▶ REQUIRED ACTION:
With the pictures left out, reproduce exactly the lines running from the line with "Where should I click to: Click the Save" to the last line of the material below.

━━━━━━━━━━

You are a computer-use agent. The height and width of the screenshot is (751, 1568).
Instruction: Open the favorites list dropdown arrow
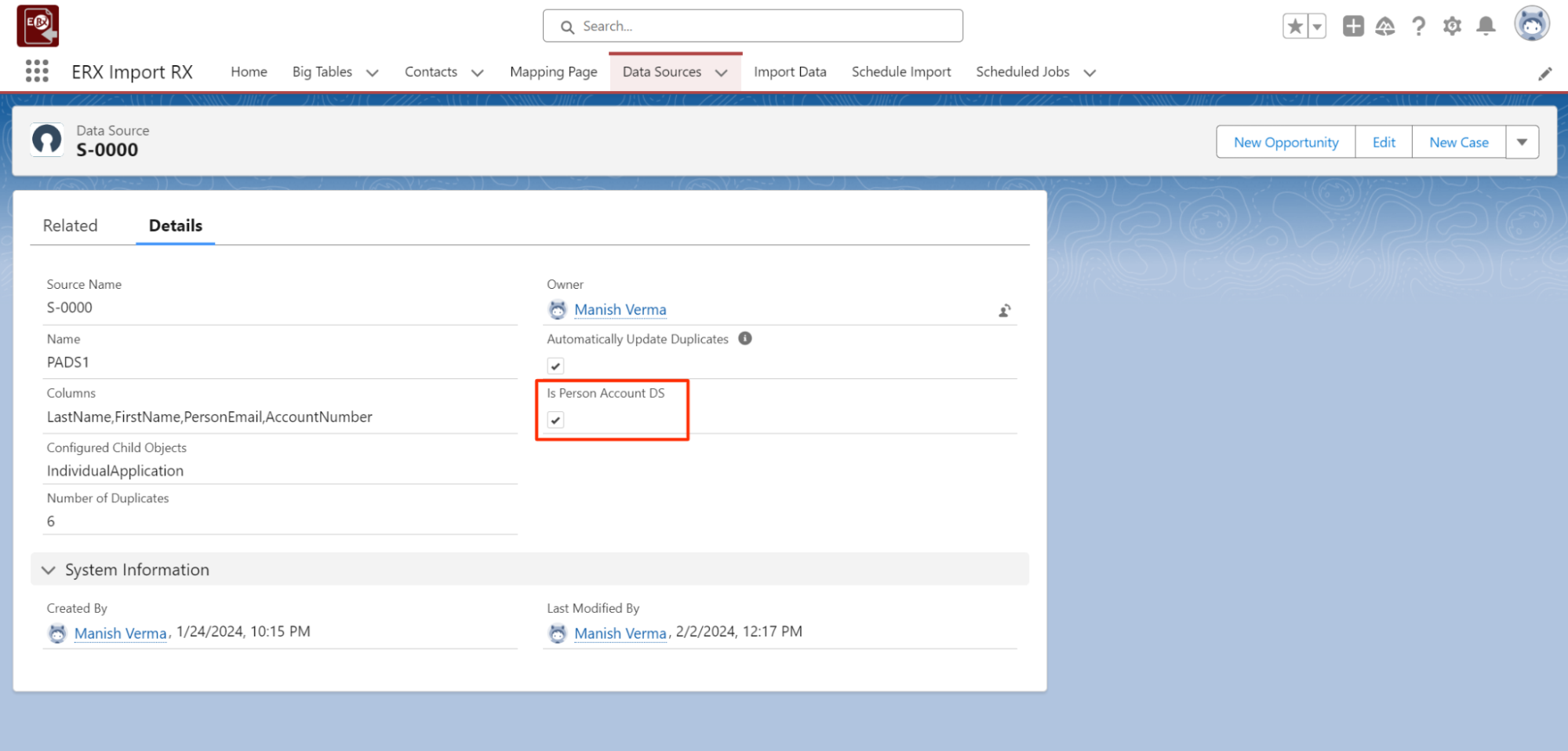coord(1317,27)
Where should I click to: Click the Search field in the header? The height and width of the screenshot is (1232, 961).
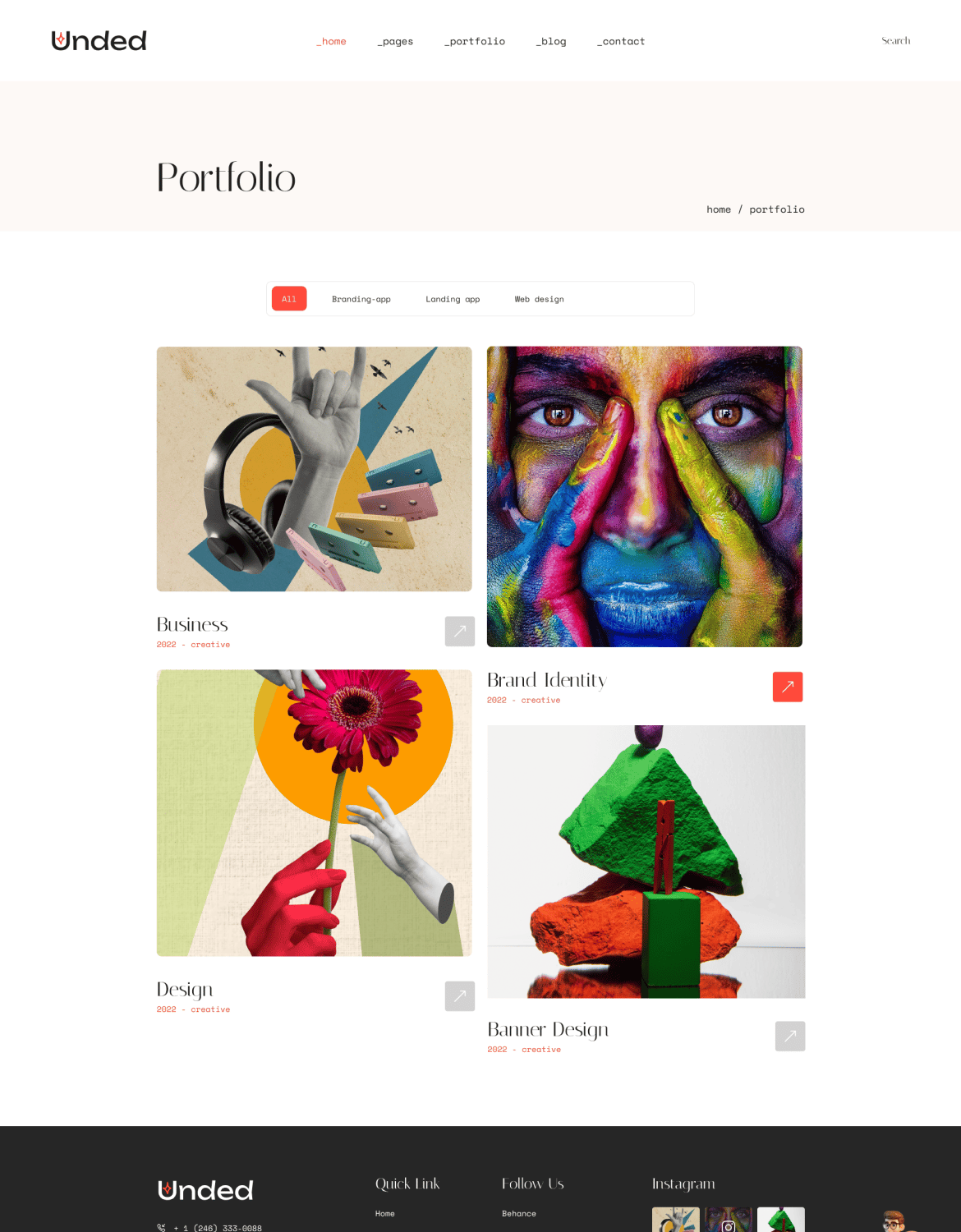click(895, 41)
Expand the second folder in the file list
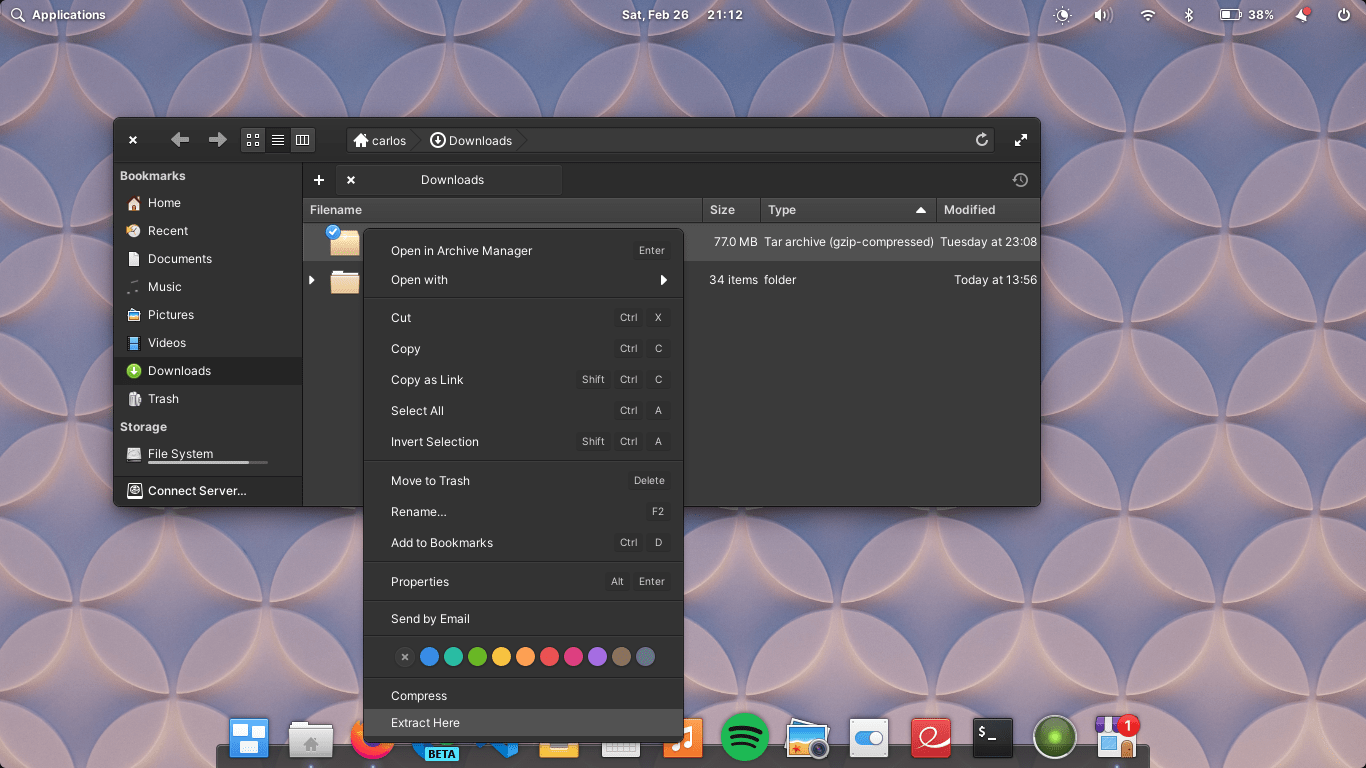 (x=311, y=280)
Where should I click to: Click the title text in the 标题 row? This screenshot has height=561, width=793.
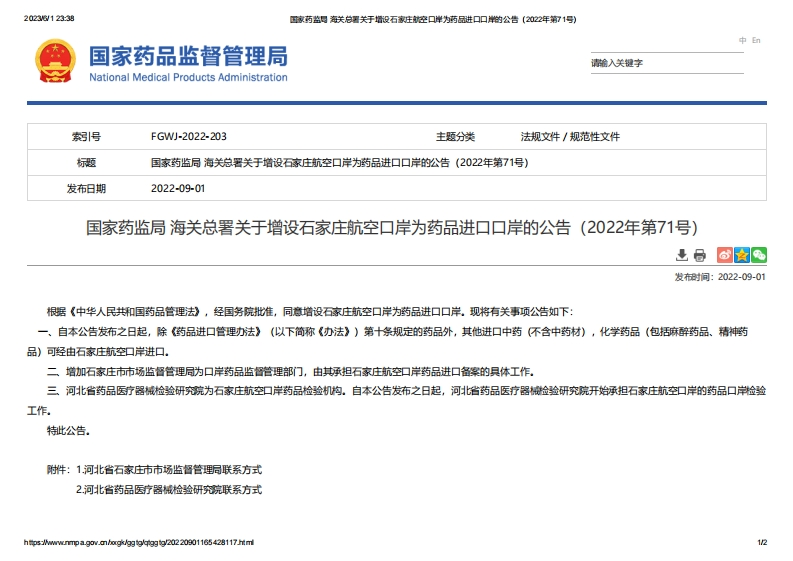(339, 162)
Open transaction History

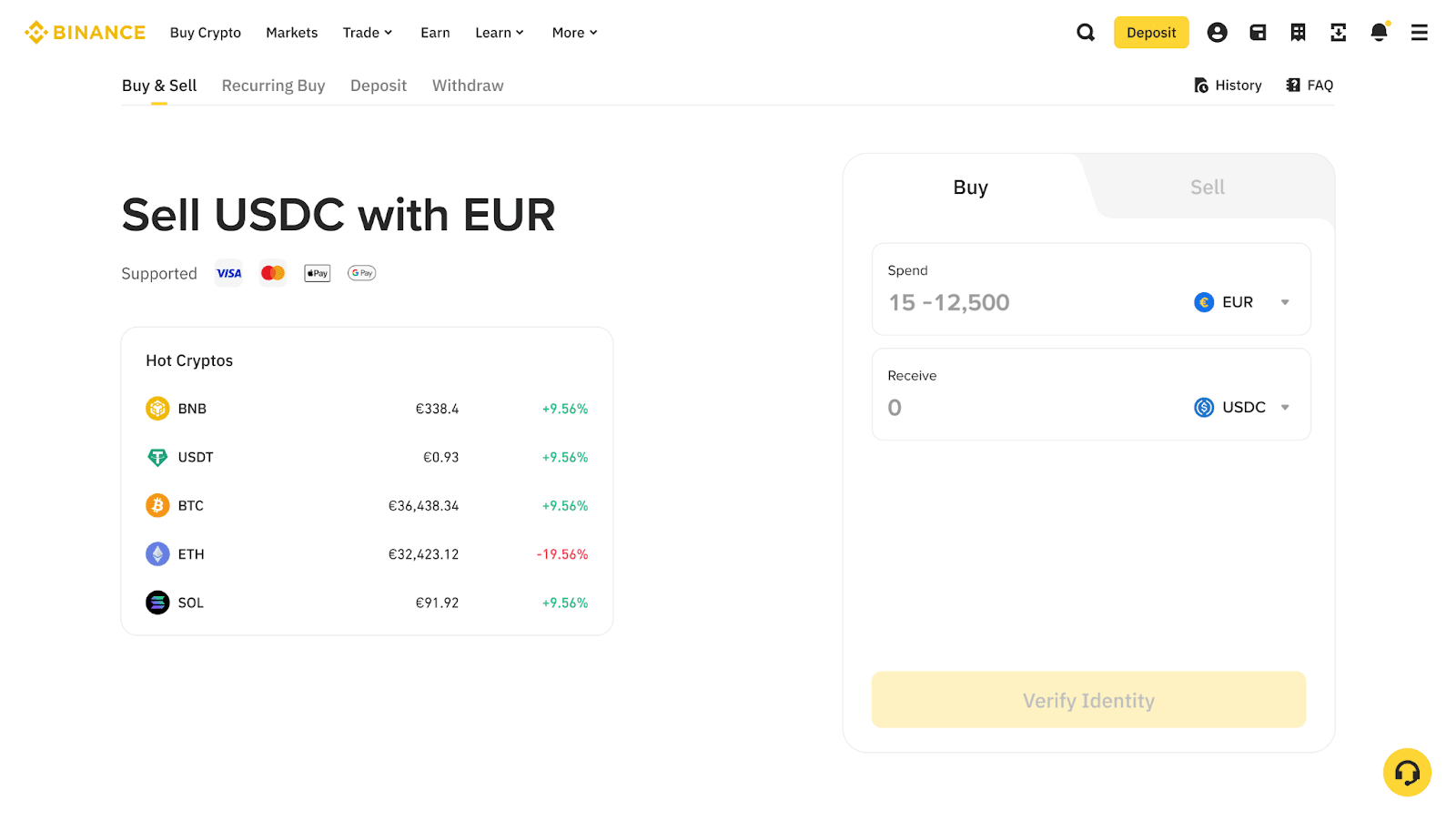[1228, 86]
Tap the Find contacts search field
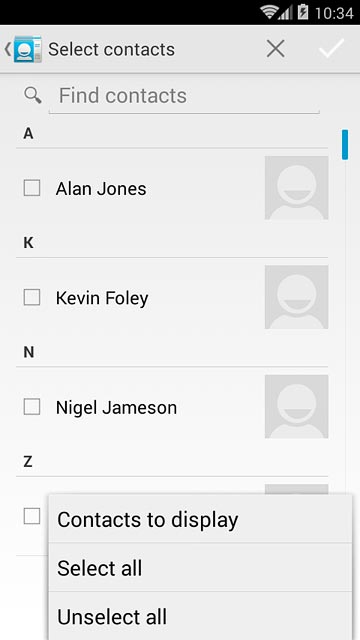This screenshot has width=360, height=640. pyautogui.click(x=184, y=96)

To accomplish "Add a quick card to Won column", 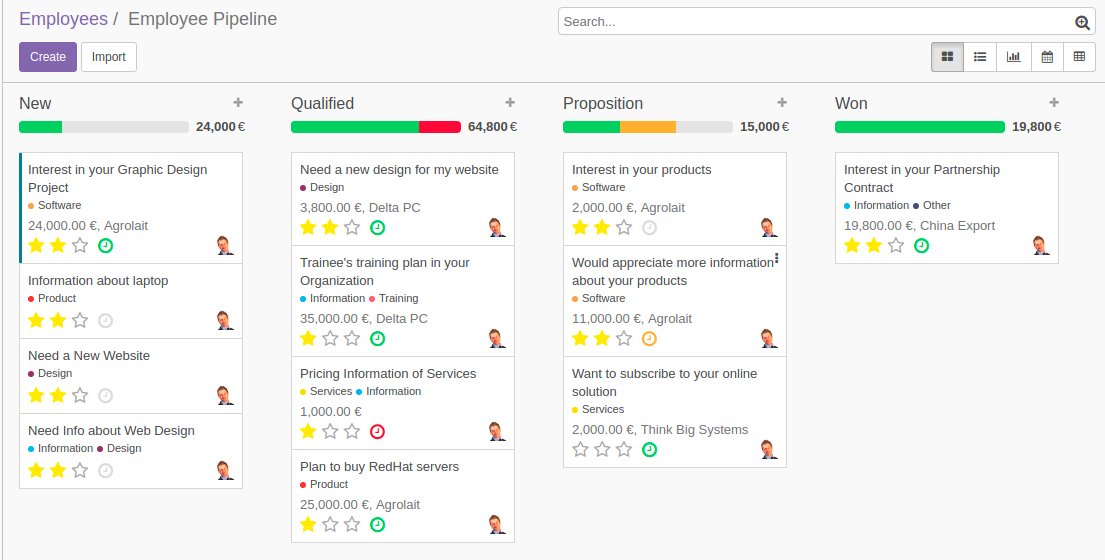I will coord(1054,102).
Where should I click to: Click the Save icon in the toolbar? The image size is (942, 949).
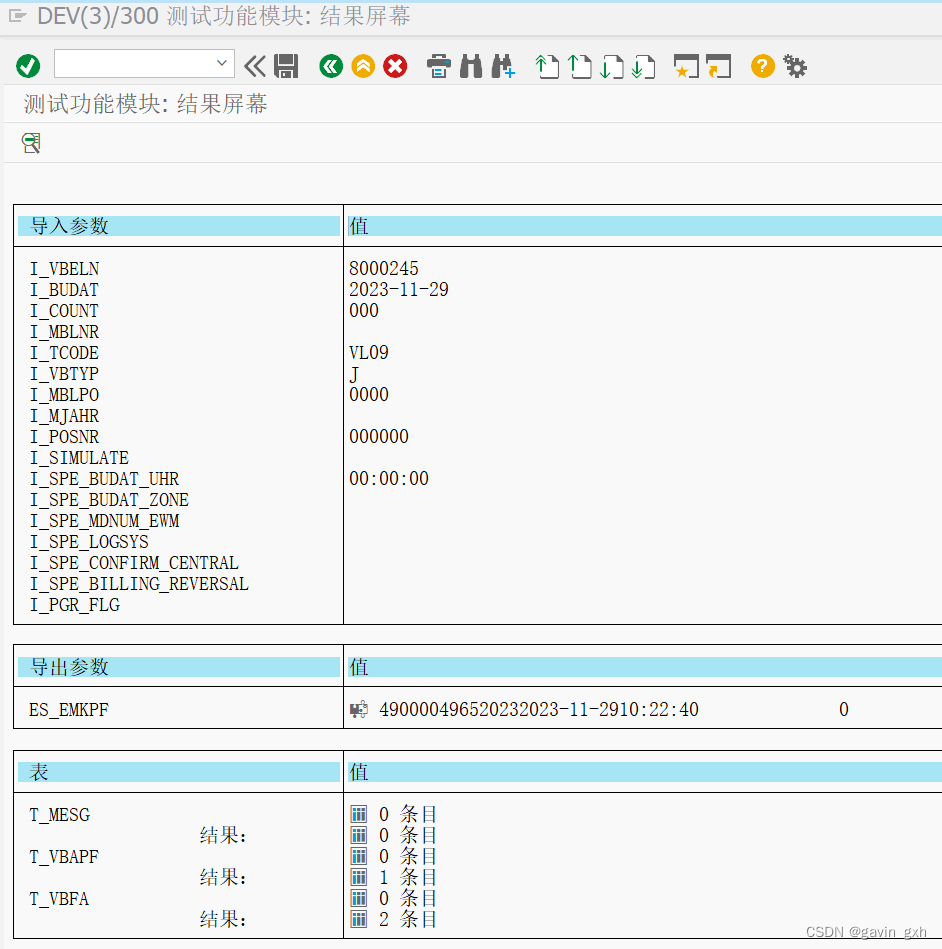click(x=287, y=66)
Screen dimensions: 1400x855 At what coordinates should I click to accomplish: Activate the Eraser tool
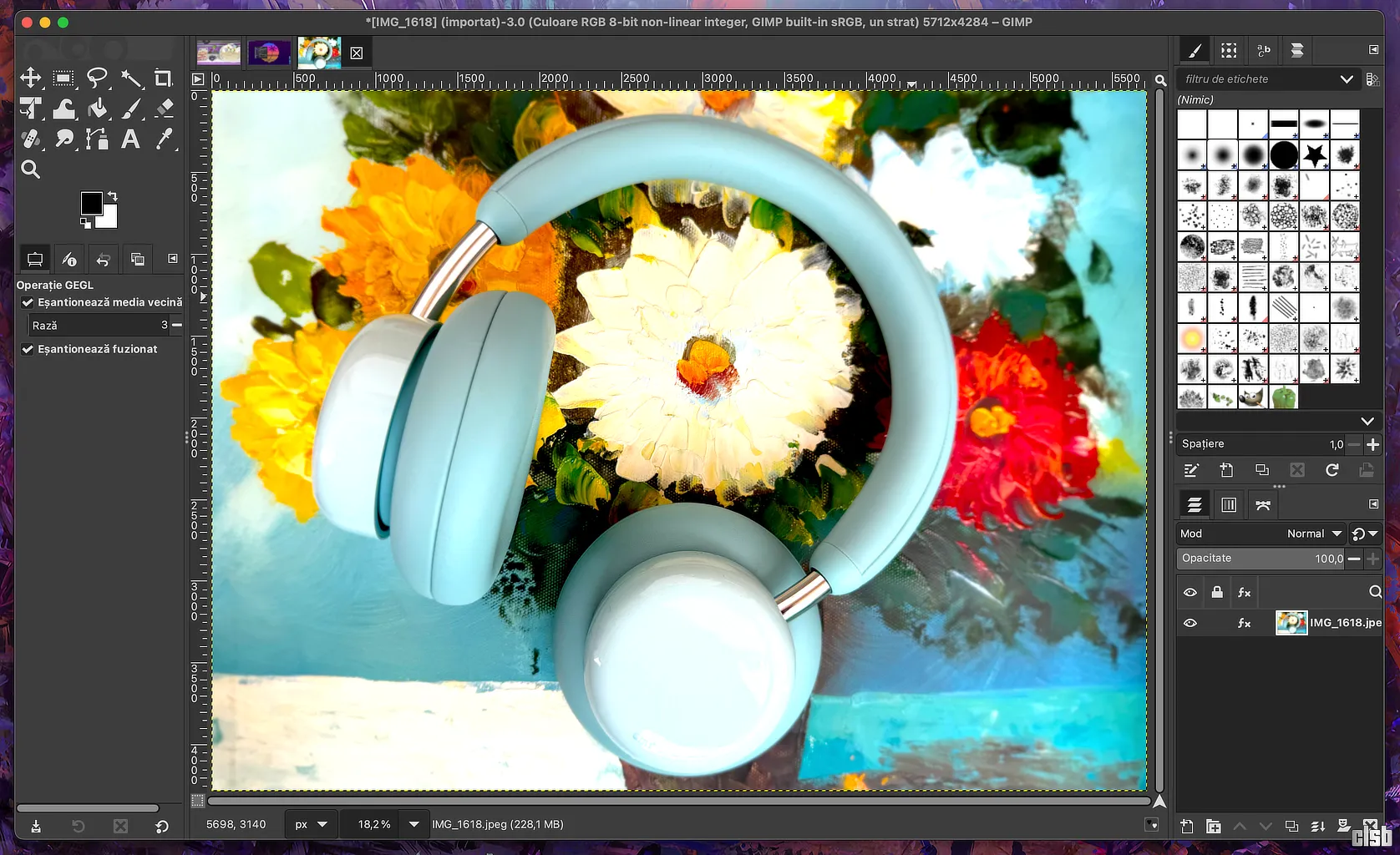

━━━━━━━━━━

▶ EXERCISE ANSWER:
Where should I click to: Click the Save icon in the toolbar? The image size is (942, 949).
click(x=287, y=66)
Screen dimensions: 1400x855 At what coordinates should I click to accomplish: Activate the Eraser tool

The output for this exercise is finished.